Setelah beberapa detik yang terasa lama, Stave akhirnya mengangkat tangannya dan menyambut jabat tangan Rian. Pegangannya kuat, namun tidak berlebihan.
"Bagus. Setidaknya kau tahu sopan santun nak," ucap Stave dengan nada tenang namun tetap memiliki wibawa.
Rian sedikit mengendurkan bahunya, merasa lega karena ayah Liana tidak langsung menolaknya atau bersikap dingin.
"Terima kasih, Pak," ujar Rian sambil menarik kembali tangannya.
Stave atau ayah Liana menatapnya sejenak sebelum menggerakkan tangannya, memberi isyarat agar mereka duduk.
"Duduklah. Aku ingin mengenalmu lebih baik."
Rian dan Liana duduk di sofa yang nyaman berhadapan dengan Stave. Seorang pelayan datang membawakan teh hangat dan menyajikannya di meja.
Ayah liana menyandarkan punggung di sofa ruang tamu, menyesap teh sebelum berbicara.
"Jadi, Rian… ceritakan sedikit tentang dirimu. Apa yang sedang kamu lakukan saat ini?"
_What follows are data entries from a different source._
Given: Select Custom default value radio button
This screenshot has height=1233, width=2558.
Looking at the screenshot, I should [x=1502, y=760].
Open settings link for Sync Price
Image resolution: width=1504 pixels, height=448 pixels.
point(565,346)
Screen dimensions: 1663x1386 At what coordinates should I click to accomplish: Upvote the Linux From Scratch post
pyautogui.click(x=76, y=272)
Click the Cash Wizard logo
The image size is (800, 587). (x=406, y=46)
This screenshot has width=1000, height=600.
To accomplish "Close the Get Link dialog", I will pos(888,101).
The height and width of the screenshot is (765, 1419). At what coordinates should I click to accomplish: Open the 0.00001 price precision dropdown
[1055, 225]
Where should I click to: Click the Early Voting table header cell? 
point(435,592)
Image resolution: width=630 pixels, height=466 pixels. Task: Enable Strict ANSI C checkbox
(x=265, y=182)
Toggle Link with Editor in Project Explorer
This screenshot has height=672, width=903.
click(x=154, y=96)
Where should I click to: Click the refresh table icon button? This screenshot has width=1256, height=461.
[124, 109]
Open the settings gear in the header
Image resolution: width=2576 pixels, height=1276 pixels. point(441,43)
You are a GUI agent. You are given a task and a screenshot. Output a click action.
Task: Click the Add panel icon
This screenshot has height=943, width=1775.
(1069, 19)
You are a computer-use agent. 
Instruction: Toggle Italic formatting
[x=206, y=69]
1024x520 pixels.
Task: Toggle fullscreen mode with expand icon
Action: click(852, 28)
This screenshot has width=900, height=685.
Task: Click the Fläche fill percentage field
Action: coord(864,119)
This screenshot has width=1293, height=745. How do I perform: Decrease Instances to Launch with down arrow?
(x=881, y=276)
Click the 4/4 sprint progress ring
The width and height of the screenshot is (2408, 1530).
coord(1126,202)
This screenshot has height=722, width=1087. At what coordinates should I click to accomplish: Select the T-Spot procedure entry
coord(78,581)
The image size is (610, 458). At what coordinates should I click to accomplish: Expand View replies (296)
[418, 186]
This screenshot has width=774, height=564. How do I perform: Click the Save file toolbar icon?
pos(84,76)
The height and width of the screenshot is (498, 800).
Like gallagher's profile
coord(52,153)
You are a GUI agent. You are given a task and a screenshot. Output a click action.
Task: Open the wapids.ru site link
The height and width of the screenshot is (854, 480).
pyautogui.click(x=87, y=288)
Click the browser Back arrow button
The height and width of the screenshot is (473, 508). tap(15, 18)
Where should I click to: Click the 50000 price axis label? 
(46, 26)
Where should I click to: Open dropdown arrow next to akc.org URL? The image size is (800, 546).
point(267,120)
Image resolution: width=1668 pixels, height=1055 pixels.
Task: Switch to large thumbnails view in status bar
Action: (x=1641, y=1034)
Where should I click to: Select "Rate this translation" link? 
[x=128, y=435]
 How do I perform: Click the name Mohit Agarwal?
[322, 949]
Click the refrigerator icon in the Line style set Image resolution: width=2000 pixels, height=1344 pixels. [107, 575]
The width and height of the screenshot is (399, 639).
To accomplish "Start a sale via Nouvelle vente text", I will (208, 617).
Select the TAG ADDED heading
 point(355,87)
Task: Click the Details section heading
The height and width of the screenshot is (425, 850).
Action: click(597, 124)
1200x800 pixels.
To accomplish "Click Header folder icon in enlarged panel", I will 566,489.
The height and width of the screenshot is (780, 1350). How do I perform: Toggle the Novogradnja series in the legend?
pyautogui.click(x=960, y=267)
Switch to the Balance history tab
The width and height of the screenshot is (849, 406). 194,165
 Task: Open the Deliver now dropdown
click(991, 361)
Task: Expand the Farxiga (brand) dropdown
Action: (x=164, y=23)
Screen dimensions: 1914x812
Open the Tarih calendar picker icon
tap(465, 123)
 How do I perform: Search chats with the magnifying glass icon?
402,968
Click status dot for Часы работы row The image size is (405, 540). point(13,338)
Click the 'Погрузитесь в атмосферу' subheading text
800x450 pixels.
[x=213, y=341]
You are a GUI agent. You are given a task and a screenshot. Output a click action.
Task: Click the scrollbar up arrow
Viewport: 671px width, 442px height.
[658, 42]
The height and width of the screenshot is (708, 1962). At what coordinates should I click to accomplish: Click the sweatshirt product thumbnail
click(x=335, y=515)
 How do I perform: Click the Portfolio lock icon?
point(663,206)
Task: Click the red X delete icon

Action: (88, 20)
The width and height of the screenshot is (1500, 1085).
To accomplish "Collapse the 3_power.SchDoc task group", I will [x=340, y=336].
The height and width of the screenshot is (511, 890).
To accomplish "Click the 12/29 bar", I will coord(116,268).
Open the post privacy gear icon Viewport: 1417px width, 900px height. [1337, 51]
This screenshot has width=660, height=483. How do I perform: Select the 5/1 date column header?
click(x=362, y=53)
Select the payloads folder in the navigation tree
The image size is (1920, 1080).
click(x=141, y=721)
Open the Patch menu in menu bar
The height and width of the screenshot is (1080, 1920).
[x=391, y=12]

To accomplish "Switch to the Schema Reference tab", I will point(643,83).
Rian yang masih sedikit canggung berusaha tetap tenang dan menjawab dengan percaya diri.
"Sebelumnya saya bekerja sebagai karyawan di sebuah perusahaan. Sekarang saya sedang mendirikan usaha pakaian." Ucapnya berbohong namun diakhiri dengan kebenaran.
Ayah Liana mengangkat alis. "Usaha pakaian? Seberapa besar skala usahamu sekarang?"
Rian tersenyum tipis dan menjawab.
"Saat ini saya baru memulai dengan menyewa toko di mall. Saya sudah mengatur kerja sama dengan supplier yang merupakan teman lama saya, sehingga saya bisa mendapatkan harga lebih murah dibandingkan pasar biasa."
Ayah Liana masih menatapnya, mencoba menilai apakah Rian benar-benar serius atau hanya omong kosong.
"Hmm… jadi kamu masih di tahap awal? Modalnya dari mana?" Ujar Stave
Liana buru-buru menyela takut rian gelagapan "Ayah, rian sudah punya perhitungan matang. Aku sendiri yang lihat bagaimana dia mengurus semuanya."
Rian mengangguk. "Betul, Pak. Saya memang baru memulai pada bisnis ini, tapi saya yakin dengan strategi dan jaringan yang saya punya, usaha ini bisa berkembang pesat. Ujarnya.
Saat suasana masih tegang, membicarakan tentang usaha rian, terdengar suara langkah kaki pelan dari tangga rumah.
Seorang wanita agak tua dengan anggun muncul dari arah ruang tengah, menatap ke arah mereka dengan penuh rasa ingin tahu.
"Liana, ini pacarmu kan yang dibicarakan oleh ayah tadi?" tanyanya dengan suara lembut namun penuh wibawa.
Liana tersenyum sedikit canggung tersemat di bibirnya. "Iya, Bu. Kenalin, ini Rian." ucapnya.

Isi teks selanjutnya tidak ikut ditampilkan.